FTI hatte im Juni Insolvenz angemeldet, nachdem Kunden und Reisebüros bei Buchungen immer vorsichtiger geworden waren, Vertragspartner auf Vorkasse bestanden und dem Unternehmen das Geld ausging. Zum Zeitpunkt des Insolvenzantrags waren bei FTI Touristik rund 30 Millionen Euro auf den Konten, wie Bierbach sagt. Weil FTI kein Geld mehr für die obligatorischen Sicherungsscheine beim DRSF hatte, "war klar: Wir können keine Reisen mehr verkaufen."

Hotelbetrieb läuft weiter

Rund 60.000 Urlauber, die zu dieser Zeit mit FTI unterwegs waren, sind ohne größere Probleme zurückgekommen, alle neuen Abreisen wurden gestoppt. Von den weltweit 11.000 FTI-Mitarbeitern sind heute noch 7.500 in Hotels vor Ort beschäftigt, deren Geschäftsbetrieb uneingeschränkt weiterläuft.

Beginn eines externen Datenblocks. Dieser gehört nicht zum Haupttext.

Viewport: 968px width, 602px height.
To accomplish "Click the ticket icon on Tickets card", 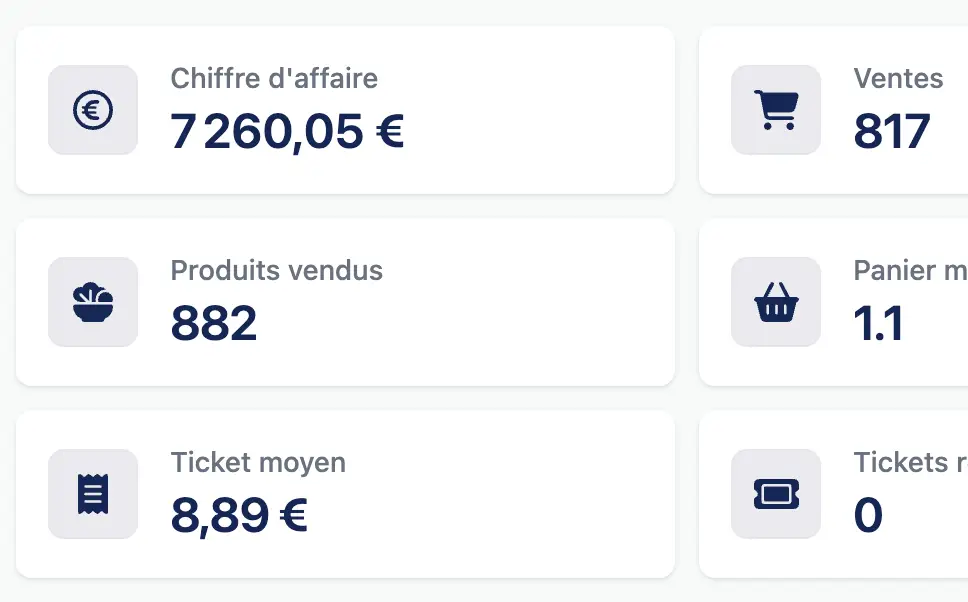I will click(x=775, y=494).
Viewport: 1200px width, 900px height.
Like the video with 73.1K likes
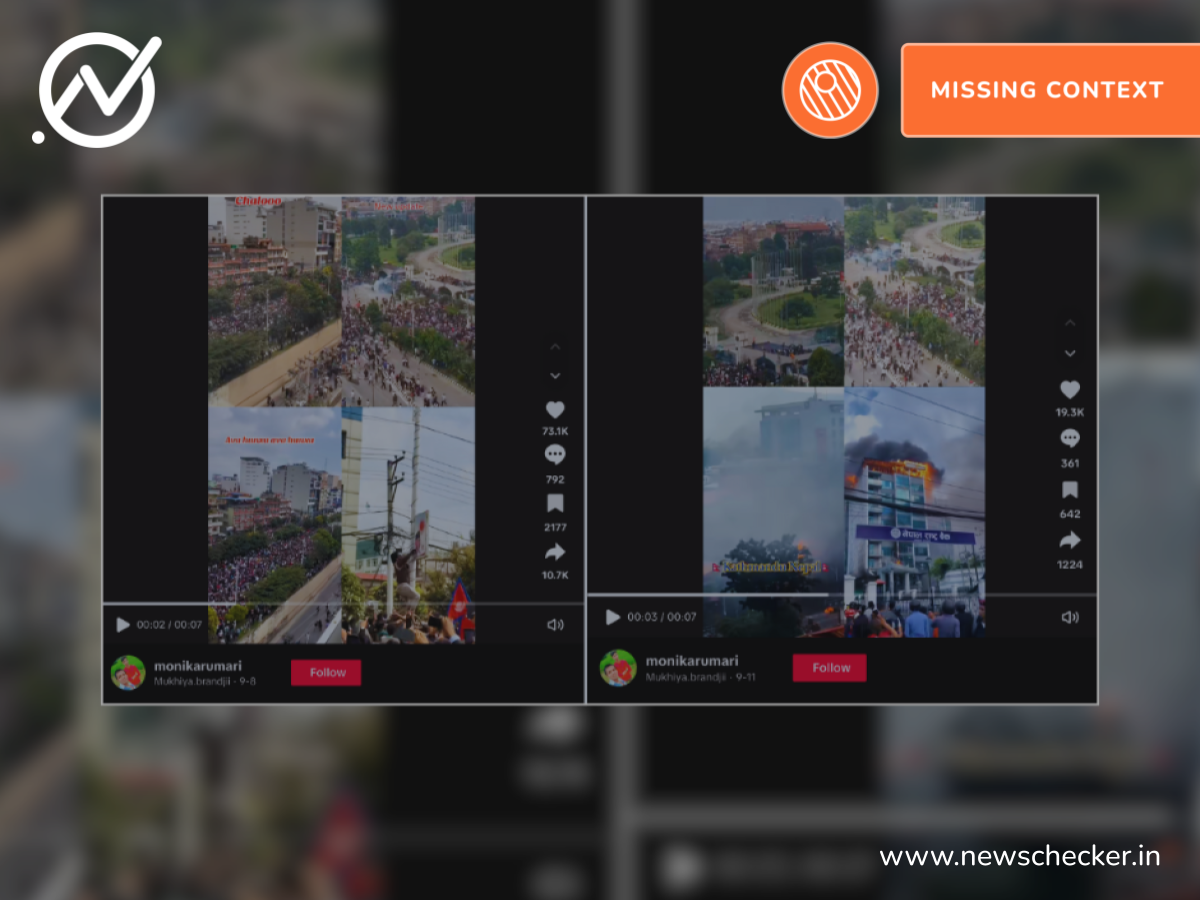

Von den mehr als 1.000 Mitarbeitern und Mitarbeiterinnen in Deutschland haben mehr als 320 bereits eine neue Stelle - auch dank Bewerbertagen mit FTI-Kunden und Konkurrenten wie Tui , DER, der DB oder Jochen Schweizer in der FTI-Zentrale in München. Knapp 600 Mitarbeiter erhalten ihre Kündigung mit Wirkung zum 1. September. Weitere 130 bleiben noch kurz beschäftigt, um bei der Abwicklung zu helfen. Zum Jahresende soll der Betrieb endgültig stillgelegt werden.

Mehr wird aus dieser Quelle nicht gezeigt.